━━━━━ GIVEN TEXT ━━━━━

With that being said, none of us can really delve into the 'whys' for you and if 'why' is very important to you(it personally always has been for me - I never found it enough to merely change how I interact with people but want to know what sets that off to begin with), I think it's good to talk to a therapist where you can have some kind of insight directed therapy rather than something simply structured to change how you interact. Or, a combination.

 

But I suppose I feel that for most people the abuse would completely override any feelings about wanting to see them again.But I suppose I feel that for most people the abuse would completely override any feelings about wanting to see them again.

 

It would, in theory. I can easily say right now that I would be appalled by abusive treatment but if I was in the thick of it, where I'd been conditioned TO receive such treatment through childhood and specific relationships, it would be a different story.

━━━━━

• _PROBLEM SET_
1. In the post about therapy and abusive treatment, why might someone not be put off by abuse even though they would reject it in theory? Answer in one to three sentences.
2. Summarize the post about therapy and abusive treatment in two sentences.
3. Pick up the post about therapy and abusive treatment after its last sentence and continue it.

━━━━━ RECORDED DATA ━━━━━

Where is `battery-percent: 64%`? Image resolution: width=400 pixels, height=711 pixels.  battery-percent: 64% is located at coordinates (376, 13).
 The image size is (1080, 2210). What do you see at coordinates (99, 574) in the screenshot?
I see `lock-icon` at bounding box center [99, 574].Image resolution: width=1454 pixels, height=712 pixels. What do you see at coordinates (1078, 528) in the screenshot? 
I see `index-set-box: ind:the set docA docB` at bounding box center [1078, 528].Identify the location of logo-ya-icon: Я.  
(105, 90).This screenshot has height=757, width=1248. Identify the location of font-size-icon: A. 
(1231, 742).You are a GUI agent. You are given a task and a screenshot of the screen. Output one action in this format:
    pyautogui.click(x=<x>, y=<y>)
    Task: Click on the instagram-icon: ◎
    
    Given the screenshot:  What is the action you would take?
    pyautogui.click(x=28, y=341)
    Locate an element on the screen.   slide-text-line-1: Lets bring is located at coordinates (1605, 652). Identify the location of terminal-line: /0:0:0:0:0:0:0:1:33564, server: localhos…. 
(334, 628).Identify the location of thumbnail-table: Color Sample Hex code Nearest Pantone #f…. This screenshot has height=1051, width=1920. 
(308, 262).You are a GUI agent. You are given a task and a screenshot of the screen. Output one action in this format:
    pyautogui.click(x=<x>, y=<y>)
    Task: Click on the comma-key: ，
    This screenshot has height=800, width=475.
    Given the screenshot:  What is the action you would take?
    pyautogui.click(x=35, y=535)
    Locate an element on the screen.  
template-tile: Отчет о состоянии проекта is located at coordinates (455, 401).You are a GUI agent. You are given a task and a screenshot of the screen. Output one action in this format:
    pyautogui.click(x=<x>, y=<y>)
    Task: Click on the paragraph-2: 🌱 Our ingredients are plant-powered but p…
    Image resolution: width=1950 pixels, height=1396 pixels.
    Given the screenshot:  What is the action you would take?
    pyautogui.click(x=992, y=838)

━━━━━

• _YOUR RESPONSES_
1. The writer says it would be different for someone in the thick of it who had been conditioned to receive such treatment through childhood and specific relationships. Saying now that one would be appalled by abuse is easy, but that conditioning changes how a person responds while in it.

2. The writer says others cannot explain the "whys" for someone, so a person who cares about the reasons should see a therapist for insight-directed therapy instead of, or alongside, therapy aimed only at changing how they interact. In reply to the view that abuse would override any wish to see the abuser again, the writer agrees that it would in theory but says a person conditioned to such treatment through childhood and relationships would react differently.

3.
If you have disordered parents, growing up in that sort of environment has certainly affected your definitions of 'normal' and acceptable treatment. People who abuse us can wield a particular sort of power and familiarity - Even when you are repulsed by it - That keeps you strongly attached to them(which is, well...their goal). The good part here is that you are intellectually aware that this is not ok stuff and you don't want it, but emotionally you feel differently. The goal is to connect the two. I don't think just working on boundaries is going to be helpful for you when you've got an undeniable attraction. Yes, it will help steer you away from unhealthy situations but you will still be left with all these questions and such. So I think maybe, you might want to try a different kind of therapy.